◆ Selected extract:

··········

When someone who is being abused has decided it is time to escape, it can be empowering. But it can also be frightening.
Their abuser may have told them that if they leave they will be harmed; the abuser may have even threatened to hurt the victim's children, family members, or pets. A vital step to take before leaving an abuser is to develop a safety plan.
Items to Take When Leaving Abusive Relationship
- Spare car keys and your driver’s license
- Credit cards, money and checkbook
- Phone numbers for friends, relatives, doctors, schools, taxi services and your local domestic violence organization
- A change of clothing
- Any medication you typically take
- Important documents, or copies of them for both you and your children (birth certificates, social security cards, school records and immunizations, pay stubs, bank account information, marriage license, will)
- Any evidence you’ve been collecting to show you’ve been abused (photos of injuries, police records, medical records, a journal or log)
- A few personal items you want to keep (photo albums, jewelry, etc.)
Keep this bag in a place where the abuser cannot find it, such as at a trusted friend’s or neighbor’s house. Also, if you are able to, hide an extra set of car keys somewhere that you can easily access them, in case the abuser takes the car keys to prevent you from leaving. If you have pets and are worried about their safety, think about someone you trust who could take them before or when you leave. If you are escaping to a domestic violence shelter, some shelters (including the FSS domestic violence shelter) will house pets on site, or arrange for them to be cared for through a local kennel.

··········

Data extracted from a collection
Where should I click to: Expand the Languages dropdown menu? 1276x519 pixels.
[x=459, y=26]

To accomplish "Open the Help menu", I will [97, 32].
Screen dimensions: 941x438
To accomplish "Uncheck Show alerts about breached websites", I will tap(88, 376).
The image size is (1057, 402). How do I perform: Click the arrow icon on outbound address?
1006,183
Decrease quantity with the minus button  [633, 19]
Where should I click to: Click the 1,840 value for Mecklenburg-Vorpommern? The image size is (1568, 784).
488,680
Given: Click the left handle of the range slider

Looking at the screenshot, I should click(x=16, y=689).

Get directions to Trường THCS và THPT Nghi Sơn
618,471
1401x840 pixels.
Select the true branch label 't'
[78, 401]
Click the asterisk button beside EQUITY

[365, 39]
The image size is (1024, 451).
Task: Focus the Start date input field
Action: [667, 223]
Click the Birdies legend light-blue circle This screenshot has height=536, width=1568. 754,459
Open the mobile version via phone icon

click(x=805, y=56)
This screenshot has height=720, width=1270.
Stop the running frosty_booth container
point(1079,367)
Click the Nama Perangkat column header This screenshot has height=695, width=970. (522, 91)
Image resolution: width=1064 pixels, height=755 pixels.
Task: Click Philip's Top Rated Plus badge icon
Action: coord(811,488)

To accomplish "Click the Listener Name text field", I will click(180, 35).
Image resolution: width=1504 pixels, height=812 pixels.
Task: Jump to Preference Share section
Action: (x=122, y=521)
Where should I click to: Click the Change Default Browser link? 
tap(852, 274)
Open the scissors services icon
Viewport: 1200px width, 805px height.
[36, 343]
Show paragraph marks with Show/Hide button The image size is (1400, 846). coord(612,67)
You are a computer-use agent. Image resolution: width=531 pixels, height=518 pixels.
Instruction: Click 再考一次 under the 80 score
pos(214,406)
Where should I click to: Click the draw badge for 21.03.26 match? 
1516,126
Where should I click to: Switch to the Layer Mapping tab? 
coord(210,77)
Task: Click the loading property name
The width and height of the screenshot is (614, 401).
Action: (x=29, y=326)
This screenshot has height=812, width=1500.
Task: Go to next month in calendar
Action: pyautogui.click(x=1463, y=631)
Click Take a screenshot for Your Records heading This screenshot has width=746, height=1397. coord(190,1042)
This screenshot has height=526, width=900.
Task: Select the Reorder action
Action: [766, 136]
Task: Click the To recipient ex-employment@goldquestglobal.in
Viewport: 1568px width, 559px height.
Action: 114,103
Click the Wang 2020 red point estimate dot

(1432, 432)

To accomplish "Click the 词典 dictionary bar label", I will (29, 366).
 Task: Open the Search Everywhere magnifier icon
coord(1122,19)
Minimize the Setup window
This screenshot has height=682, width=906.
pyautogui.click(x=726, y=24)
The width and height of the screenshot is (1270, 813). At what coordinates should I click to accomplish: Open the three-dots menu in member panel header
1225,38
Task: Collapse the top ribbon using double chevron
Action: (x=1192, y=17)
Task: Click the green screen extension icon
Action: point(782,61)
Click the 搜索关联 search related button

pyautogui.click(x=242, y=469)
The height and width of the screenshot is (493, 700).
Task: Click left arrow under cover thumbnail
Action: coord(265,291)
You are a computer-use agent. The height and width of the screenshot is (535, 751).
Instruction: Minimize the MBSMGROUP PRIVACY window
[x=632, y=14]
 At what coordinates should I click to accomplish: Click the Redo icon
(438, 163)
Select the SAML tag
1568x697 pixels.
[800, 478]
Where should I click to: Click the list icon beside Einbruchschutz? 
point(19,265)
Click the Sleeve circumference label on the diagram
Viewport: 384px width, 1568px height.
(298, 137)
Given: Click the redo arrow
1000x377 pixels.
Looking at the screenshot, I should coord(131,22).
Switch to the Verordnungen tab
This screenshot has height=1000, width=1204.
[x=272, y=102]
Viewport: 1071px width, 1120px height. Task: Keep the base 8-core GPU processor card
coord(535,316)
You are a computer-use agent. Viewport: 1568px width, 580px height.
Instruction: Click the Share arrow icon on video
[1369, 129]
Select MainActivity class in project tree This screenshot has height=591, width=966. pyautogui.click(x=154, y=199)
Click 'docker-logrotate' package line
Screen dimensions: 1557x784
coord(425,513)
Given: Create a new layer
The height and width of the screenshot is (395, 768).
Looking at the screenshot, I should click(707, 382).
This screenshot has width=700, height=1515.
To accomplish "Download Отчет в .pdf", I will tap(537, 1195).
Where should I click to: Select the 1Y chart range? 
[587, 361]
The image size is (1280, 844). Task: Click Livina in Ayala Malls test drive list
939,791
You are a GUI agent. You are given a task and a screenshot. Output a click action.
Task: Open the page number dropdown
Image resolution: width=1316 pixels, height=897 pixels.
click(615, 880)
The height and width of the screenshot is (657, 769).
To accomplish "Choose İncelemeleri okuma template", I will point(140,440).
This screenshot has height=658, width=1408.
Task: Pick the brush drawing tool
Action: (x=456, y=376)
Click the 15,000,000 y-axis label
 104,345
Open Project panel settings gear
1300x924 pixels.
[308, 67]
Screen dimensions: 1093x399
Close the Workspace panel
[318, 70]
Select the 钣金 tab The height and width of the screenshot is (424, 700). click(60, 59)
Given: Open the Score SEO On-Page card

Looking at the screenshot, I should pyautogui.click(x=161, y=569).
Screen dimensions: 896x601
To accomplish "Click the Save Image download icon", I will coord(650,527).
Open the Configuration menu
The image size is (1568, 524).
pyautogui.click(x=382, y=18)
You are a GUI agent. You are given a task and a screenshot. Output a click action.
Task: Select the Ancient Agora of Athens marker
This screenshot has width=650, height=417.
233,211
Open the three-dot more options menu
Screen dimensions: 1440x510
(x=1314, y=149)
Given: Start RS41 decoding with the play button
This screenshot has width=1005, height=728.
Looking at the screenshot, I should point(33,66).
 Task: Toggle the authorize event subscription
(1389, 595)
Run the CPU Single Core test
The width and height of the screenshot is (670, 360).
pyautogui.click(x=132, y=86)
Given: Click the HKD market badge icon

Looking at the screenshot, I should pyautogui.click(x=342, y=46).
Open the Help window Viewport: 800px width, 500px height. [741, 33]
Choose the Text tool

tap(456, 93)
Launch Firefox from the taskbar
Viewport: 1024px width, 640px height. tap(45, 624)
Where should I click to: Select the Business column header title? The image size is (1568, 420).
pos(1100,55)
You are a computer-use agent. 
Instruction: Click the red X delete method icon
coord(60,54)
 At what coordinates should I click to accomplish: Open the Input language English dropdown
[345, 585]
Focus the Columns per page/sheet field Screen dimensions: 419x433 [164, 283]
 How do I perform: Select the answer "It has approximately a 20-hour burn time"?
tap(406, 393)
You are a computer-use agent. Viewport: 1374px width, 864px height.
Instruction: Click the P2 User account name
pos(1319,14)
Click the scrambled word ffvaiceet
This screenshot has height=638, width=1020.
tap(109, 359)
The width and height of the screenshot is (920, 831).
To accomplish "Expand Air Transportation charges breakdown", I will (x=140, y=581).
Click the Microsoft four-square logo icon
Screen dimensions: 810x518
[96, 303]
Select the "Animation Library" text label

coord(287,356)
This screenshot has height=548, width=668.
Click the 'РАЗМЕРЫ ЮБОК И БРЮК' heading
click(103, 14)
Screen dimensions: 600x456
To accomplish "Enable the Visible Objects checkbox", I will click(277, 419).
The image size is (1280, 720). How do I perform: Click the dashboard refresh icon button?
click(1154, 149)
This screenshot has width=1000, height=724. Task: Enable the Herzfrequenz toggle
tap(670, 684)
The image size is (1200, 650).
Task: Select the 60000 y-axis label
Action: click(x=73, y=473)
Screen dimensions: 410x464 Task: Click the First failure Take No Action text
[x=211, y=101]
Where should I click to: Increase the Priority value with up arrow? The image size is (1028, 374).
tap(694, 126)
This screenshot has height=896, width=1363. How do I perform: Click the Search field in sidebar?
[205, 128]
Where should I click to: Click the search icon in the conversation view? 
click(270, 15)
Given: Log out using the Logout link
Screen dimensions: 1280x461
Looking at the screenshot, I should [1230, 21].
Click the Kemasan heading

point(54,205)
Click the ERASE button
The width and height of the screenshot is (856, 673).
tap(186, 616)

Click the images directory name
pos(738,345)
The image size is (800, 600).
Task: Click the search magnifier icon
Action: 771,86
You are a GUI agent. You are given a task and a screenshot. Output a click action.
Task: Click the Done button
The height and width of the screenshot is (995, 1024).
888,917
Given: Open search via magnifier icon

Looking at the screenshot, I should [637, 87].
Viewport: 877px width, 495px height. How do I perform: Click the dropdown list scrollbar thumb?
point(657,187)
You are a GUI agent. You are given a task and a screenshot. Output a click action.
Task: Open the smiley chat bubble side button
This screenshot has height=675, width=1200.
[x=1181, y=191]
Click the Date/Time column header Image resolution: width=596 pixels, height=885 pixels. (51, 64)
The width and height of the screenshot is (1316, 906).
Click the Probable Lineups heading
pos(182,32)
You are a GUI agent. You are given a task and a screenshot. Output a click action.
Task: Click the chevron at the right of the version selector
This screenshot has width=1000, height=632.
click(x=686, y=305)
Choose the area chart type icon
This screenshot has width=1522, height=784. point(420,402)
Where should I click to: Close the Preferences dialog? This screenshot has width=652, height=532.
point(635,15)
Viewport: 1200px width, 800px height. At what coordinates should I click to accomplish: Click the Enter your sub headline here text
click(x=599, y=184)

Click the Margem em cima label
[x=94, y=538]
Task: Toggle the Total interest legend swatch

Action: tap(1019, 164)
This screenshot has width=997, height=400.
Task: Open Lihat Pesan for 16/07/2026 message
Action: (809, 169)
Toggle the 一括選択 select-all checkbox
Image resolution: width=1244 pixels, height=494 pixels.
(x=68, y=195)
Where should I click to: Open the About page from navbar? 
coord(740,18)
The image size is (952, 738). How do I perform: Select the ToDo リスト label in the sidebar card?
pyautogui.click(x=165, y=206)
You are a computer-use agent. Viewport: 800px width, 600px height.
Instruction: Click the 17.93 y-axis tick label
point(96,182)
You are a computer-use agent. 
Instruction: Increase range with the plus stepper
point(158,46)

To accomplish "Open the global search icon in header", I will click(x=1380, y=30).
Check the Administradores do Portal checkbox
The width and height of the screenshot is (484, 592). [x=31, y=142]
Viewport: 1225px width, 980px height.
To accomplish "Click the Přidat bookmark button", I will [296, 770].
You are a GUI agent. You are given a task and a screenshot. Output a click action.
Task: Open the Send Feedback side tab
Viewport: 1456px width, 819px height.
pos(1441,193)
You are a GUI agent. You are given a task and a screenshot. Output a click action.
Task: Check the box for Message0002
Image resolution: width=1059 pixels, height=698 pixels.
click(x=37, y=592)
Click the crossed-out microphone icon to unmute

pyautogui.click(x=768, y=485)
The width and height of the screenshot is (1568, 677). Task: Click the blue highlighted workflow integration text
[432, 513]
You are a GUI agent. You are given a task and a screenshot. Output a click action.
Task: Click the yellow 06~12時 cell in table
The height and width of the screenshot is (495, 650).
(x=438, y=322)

··········

◆ Study questions:
(a) Duplicate the passage of the text on leaving an abusive relationship from "Their abuser may" up to and including "a safety plan.".
(b) According to the text on leaving an abusive relationship, where should the bag be kept?
(c) Rewrite the paragraph of the text on leaving an abusive relationship that begins "Keep this bag in a place" as a short bulleted list.

◆ Numbered responses:
(a)
Their abuser may have told them that if they leave they will be harmed; the abuser may have even threatened to hurt the victim's children, family members, or pets. A vital step to take before leaving an abuser is to develop a safety plan.

(b) In a place where the abuser cannot find it, such as a trusted friend's or neighbor's house.

(c)
- Keep the bag where the abuser cannot find it, such as at a trusted friend's or neighbor's house.
- If possible, hide an extra set of car keys somewhere easy to reach, in case the abuser takes the car keys.
- If worried about pets, think of someone trusted who could take them before or when you leave.
- Some domestic violence shelters, including the FSS shelter, house pets on site or arrange care through a local kennel.